#### THE REQUEST:
Set out the lines as a Markdown table with columns Row and Text, from the line containing "At what coordinates" through the end of the items. Number each line, skip blank lines, and leave the pictures out.

#### MATERIAL PROVIDED:
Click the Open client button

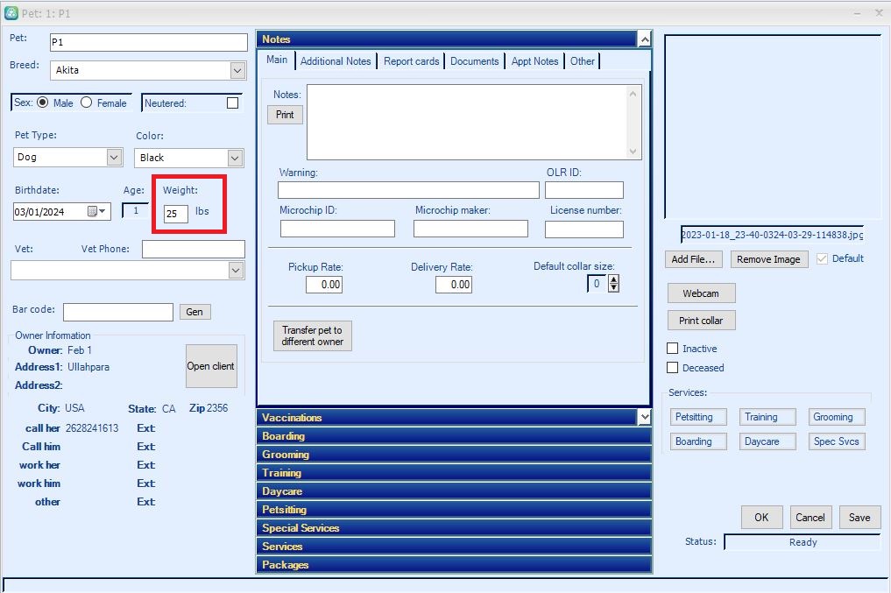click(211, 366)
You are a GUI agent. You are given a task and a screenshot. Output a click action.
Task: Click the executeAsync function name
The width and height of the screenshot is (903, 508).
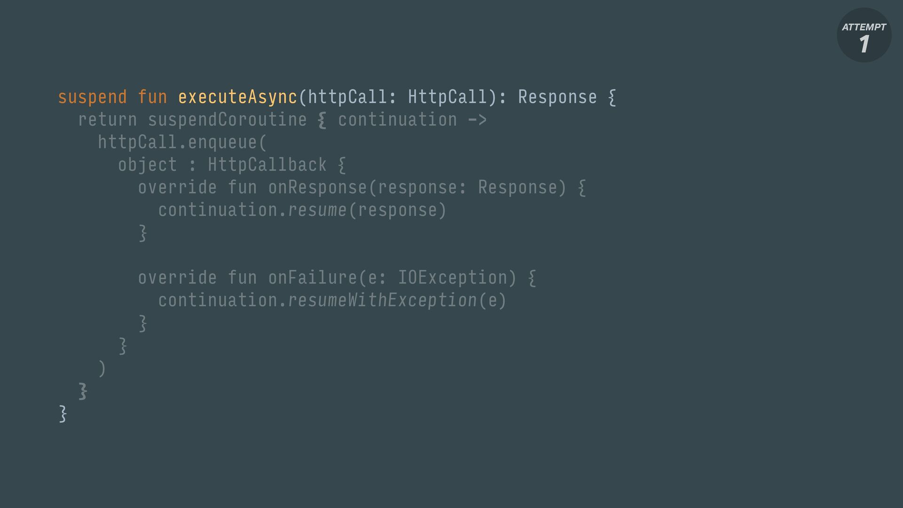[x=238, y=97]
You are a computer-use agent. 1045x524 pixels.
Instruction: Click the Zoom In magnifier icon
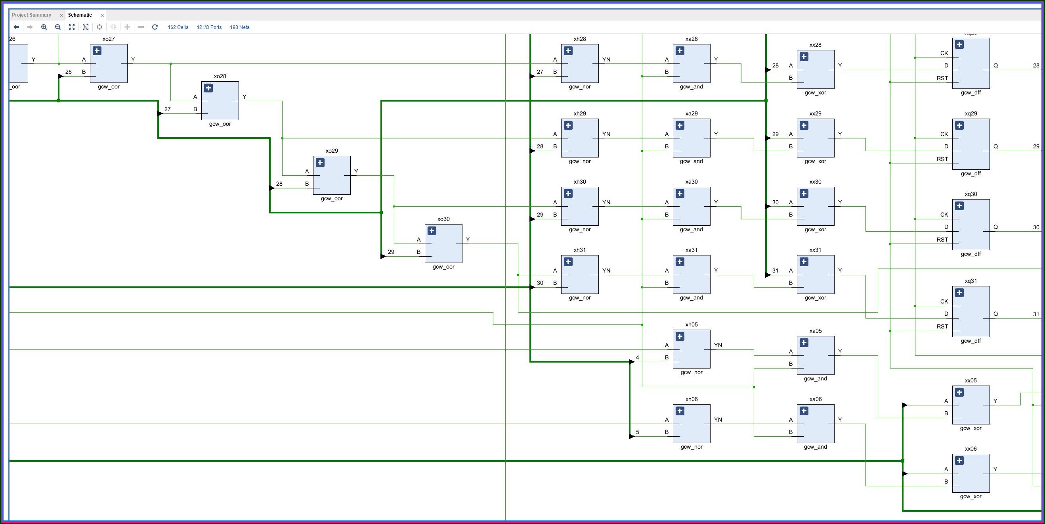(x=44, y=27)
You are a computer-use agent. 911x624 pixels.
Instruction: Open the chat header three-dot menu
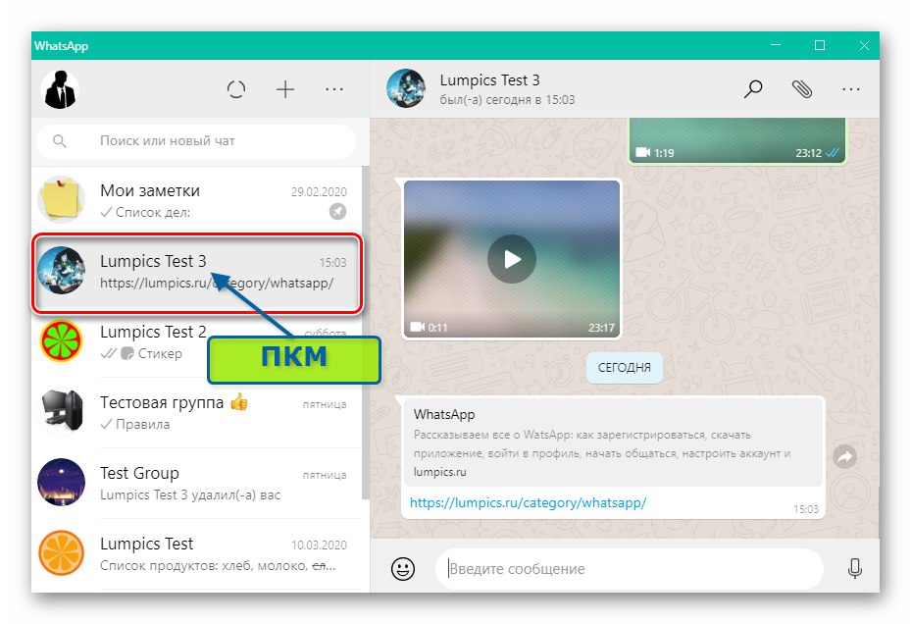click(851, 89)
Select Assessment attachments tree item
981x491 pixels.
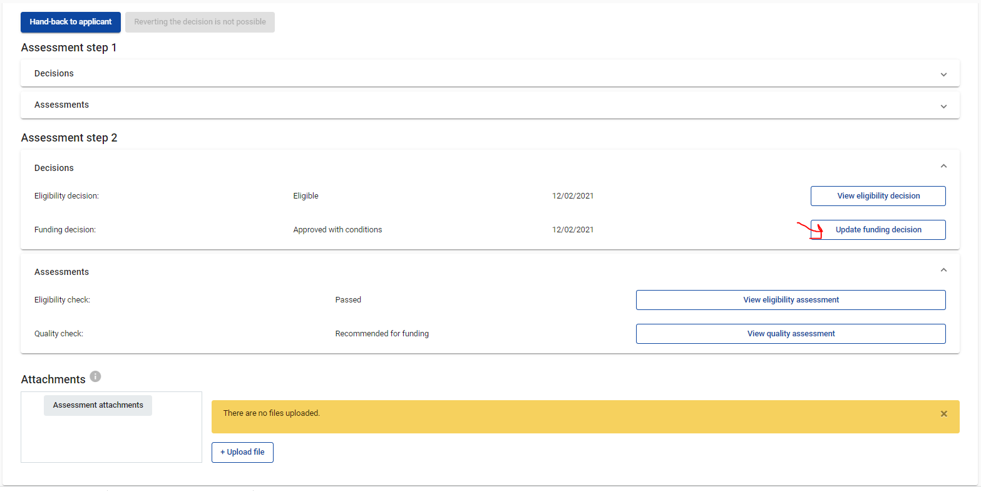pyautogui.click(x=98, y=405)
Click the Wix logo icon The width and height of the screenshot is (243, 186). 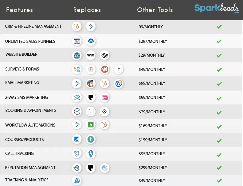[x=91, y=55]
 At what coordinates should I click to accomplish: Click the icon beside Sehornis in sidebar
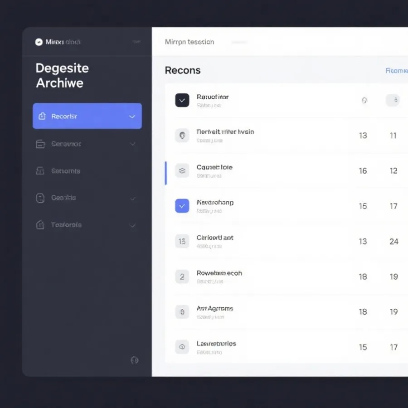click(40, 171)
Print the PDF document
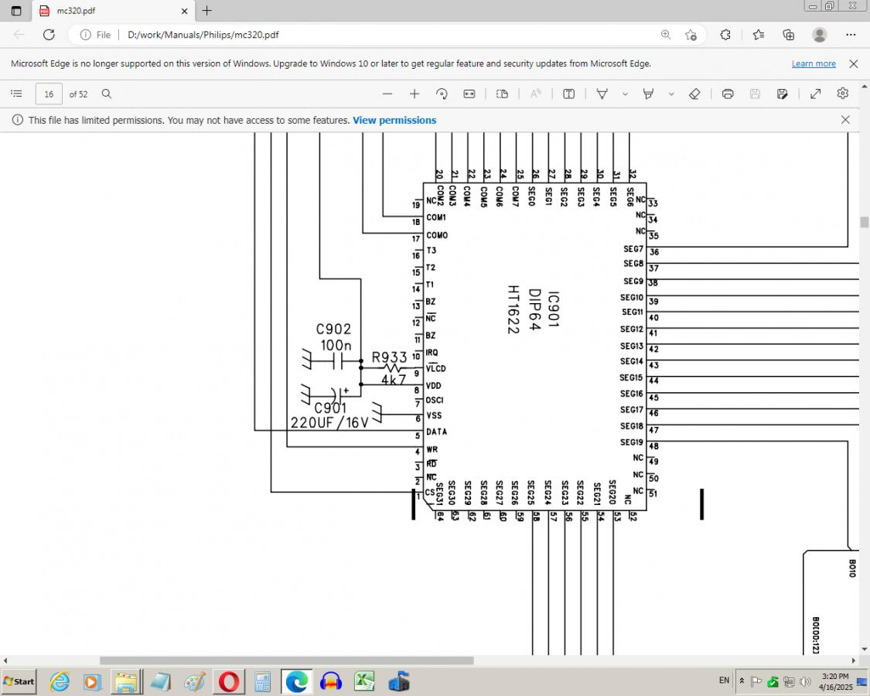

#### FINAL RESULT:
| Row | Text |
|---|---|
| 1 |  At what coordinates should I click to accomplish: Click the icon beside Sehornis in sidebar |
| 2 | click(40, 171) |
| 3 | Print the PDF document |